§ **SOURCE RECORDS**
____

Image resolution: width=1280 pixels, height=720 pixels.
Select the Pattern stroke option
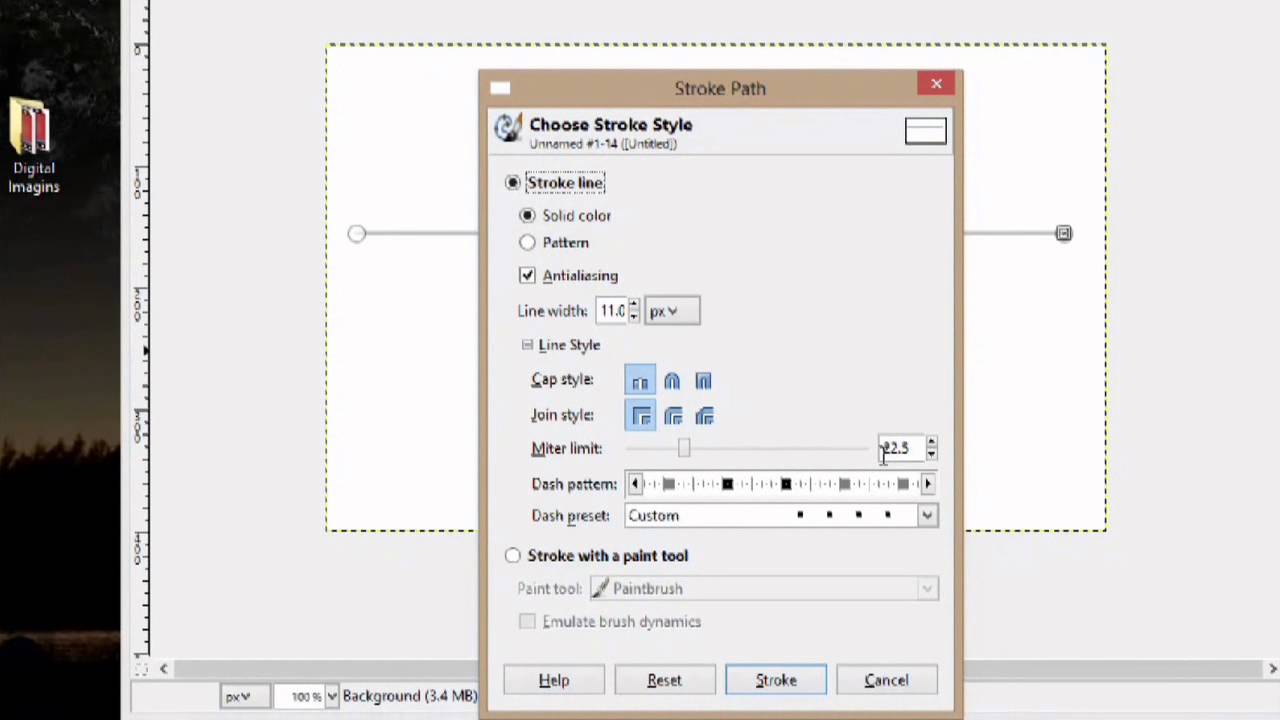[527, 242]
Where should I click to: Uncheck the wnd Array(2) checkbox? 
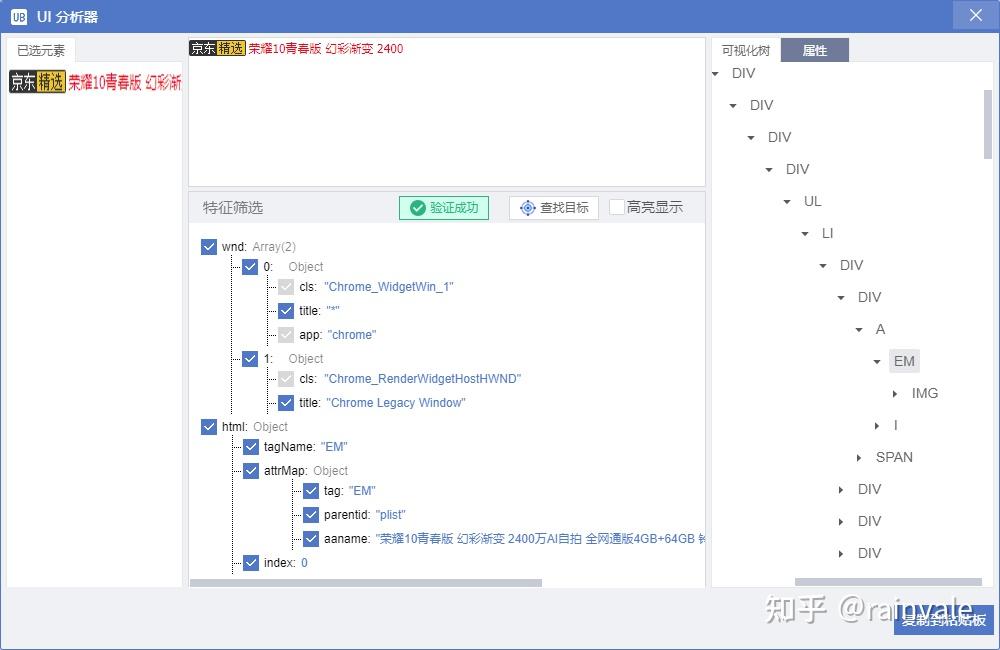pos(209,246)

____

Copy the rows above again, changing "checkbox" to "tick box" and leaving everything else as it is. Leave the pictures out.

Image resolution: width=1280 pixels, height=720 pixels.
Select the Pattern stroke option
[527, 242]
Where should I click to: Uncheck the wnd Array(2) tick box? 
pos(209,246)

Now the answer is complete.